** Supplied information follows **

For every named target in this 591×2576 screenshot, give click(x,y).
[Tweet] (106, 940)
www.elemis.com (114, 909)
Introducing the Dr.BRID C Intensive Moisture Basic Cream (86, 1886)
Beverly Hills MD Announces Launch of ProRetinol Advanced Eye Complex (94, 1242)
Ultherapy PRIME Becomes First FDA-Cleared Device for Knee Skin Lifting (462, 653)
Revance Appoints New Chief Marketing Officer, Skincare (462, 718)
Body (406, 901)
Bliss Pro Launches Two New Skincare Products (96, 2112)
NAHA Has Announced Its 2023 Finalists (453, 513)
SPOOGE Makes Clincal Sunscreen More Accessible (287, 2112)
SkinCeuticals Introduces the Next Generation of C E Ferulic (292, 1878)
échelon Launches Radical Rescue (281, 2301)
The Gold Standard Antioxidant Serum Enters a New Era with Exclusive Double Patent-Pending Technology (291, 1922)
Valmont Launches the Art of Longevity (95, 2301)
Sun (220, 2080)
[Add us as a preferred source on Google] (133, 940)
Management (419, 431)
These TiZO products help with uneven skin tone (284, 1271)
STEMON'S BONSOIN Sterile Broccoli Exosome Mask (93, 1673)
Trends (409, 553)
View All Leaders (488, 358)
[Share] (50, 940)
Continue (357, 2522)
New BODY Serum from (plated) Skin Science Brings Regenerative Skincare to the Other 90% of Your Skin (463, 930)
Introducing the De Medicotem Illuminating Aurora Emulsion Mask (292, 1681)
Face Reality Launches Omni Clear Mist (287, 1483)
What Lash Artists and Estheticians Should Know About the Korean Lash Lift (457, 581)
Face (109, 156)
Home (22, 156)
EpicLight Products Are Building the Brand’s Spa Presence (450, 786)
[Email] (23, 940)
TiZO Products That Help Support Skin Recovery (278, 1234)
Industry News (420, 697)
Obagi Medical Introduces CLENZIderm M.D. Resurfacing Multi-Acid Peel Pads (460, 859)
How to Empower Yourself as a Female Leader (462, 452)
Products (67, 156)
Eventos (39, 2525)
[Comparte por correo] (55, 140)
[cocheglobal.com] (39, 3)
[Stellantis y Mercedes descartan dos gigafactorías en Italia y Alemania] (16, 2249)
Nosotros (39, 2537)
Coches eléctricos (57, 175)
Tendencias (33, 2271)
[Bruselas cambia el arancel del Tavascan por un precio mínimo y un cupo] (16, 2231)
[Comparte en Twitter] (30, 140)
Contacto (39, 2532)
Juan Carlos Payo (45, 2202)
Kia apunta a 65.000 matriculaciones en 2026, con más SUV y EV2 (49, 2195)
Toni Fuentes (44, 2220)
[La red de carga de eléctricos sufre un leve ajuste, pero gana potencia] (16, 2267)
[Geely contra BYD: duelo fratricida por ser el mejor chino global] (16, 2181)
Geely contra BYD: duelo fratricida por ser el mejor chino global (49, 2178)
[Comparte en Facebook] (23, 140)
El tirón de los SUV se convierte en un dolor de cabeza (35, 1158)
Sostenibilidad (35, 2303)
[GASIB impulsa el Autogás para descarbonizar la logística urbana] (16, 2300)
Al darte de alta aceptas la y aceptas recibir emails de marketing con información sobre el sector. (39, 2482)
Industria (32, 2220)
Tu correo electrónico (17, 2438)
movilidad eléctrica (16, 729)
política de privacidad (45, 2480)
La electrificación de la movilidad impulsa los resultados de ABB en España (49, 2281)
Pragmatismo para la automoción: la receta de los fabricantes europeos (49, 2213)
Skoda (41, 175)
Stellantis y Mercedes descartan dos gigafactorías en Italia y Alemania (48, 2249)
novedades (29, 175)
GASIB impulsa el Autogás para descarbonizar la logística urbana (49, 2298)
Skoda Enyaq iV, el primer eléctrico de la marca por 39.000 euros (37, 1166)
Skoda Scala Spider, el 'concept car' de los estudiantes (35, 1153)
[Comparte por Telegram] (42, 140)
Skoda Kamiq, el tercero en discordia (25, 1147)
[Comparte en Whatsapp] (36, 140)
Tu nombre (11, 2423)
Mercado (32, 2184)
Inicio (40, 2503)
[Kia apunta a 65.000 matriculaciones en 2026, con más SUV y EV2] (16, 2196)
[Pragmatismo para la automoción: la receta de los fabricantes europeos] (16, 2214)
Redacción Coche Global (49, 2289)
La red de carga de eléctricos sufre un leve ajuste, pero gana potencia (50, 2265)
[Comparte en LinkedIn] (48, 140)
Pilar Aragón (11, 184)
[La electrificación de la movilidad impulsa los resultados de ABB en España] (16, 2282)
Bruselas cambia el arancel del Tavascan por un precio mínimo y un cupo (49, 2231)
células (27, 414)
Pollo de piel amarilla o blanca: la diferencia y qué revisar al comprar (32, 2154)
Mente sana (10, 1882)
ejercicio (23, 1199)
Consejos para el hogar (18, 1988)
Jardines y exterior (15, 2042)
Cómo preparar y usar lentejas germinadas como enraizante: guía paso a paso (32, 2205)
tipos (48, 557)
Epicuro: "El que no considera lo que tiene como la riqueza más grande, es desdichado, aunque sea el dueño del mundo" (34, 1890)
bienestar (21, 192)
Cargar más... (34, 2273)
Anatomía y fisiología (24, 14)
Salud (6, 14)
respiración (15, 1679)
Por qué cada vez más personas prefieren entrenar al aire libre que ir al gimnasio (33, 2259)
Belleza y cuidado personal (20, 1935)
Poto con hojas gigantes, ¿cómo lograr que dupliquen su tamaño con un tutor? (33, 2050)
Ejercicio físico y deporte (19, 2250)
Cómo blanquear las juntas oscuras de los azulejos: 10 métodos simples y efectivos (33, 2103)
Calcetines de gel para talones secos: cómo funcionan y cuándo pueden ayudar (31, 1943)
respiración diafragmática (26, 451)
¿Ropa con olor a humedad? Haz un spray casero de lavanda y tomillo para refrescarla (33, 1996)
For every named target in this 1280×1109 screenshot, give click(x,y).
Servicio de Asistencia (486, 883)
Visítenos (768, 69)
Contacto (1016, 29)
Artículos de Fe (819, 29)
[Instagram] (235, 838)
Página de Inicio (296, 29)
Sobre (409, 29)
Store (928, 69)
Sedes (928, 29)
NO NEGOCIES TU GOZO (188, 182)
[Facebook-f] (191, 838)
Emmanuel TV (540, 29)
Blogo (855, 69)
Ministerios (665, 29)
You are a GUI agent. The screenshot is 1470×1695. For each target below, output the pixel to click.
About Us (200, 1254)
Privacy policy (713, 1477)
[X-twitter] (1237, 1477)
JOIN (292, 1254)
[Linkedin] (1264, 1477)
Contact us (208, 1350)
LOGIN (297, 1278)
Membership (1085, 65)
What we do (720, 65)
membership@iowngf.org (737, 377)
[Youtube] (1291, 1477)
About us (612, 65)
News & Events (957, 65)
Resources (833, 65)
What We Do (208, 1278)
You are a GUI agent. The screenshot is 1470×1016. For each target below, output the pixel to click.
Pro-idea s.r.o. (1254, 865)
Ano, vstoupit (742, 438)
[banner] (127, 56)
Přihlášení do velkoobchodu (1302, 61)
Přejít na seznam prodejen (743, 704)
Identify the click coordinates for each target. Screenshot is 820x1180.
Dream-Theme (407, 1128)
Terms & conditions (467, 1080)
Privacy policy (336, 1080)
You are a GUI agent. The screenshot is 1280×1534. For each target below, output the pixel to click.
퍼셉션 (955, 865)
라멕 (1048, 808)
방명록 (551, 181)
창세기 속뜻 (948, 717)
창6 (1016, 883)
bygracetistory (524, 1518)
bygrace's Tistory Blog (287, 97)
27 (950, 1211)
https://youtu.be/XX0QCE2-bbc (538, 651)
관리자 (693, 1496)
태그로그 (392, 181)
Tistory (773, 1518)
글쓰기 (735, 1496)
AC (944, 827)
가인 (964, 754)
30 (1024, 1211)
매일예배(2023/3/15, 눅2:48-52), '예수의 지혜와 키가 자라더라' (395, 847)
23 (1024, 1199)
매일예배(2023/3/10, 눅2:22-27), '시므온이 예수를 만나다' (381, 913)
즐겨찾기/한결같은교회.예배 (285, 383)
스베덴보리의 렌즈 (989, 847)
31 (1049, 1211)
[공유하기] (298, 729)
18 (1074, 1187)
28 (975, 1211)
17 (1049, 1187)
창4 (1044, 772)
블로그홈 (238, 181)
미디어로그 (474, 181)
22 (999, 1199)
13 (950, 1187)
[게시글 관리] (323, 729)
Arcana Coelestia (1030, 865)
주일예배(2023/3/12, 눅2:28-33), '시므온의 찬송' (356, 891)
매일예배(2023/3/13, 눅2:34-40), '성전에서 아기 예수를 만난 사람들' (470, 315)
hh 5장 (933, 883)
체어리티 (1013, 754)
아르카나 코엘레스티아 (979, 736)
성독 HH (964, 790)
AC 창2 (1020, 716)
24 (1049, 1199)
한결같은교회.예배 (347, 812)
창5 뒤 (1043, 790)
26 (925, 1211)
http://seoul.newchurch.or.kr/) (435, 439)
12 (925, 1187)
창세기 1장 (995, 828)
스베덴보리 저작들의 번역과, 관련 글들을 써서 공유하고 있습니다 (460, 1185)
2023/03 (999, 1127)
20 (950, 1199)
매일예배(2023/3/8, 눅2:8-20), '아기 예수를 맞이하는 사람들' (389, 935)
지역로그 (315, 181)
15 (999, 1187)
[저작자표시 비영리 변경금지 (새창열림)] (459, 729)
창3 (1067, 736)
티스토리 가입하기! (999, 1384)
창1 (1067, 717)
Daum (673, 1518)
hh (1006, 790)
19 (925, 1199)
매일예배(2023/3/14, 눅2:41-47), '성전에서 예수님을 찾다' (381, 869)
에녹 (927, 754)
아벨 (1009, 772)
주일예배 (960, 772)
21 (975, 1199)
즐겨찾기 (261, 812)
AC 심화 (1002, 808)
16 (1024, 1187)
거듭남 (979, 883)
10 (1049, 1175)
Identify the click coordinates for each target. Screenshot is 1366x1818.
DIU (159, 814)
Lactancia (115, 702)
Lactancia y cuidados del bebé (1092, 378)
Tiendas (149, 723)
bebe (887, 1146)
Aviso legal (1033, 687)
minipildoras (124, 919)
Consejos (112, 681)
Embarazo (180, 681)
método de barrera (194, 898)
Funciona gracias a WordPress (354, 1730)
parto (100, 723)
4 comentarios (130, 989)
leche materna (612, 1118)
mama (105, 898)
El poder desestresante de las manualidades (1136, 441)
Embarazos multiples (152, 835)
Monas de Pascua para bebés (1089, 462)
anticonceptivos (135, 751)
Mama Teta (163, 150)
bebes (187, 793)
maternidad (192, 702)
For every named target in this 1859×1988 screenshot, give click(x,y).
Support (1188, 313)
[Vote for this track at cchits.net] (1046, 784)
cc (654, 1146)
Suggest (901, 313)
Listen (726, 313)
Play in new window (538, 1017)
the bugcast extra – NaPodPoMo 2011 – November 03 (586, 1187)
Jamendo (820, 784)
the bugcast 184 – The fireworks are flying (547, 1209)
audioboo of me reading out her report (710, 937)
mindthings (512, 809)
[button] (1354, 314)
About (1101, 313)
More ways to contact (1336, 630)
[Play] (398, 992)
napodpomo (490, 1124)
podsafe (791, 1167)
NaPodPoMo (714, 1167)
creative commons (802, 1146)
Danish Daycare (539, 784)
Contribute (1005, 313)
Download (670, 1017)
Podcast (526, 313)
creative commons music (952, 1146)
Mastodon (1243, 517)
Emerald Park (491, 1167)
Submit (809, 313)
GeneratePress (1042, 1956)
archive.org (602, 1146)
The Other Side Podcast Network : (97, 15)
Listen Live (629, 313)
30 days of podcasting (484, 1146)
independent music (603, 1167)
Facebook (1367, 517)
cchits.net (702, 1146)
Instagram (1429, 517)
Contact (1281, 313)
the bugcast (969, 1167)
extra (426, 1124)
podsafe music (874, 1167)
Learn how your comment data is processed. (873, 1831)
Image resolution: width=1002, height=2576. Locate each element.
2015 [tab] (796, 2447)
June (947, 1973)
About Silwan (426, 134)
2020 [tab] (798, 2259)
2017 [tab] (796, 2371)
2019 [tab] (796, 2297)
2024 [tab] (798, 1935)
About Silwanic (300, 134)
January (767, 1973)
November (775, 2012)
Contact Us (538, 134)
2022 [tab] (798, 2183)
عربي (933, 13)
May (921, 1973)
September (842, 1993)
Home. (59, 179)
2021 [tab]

** End of Supplied information **

▸ Exercise objective
Pull out every line of the records above that contains the word "gana".

▸ Reply
[La red de carga de eléctricos sufre un leve ajuste, pero gana potencia] (16, 2267)
La red de carga de eléctricos sufre un leve ajuste, pero gana potencia (50, 2265)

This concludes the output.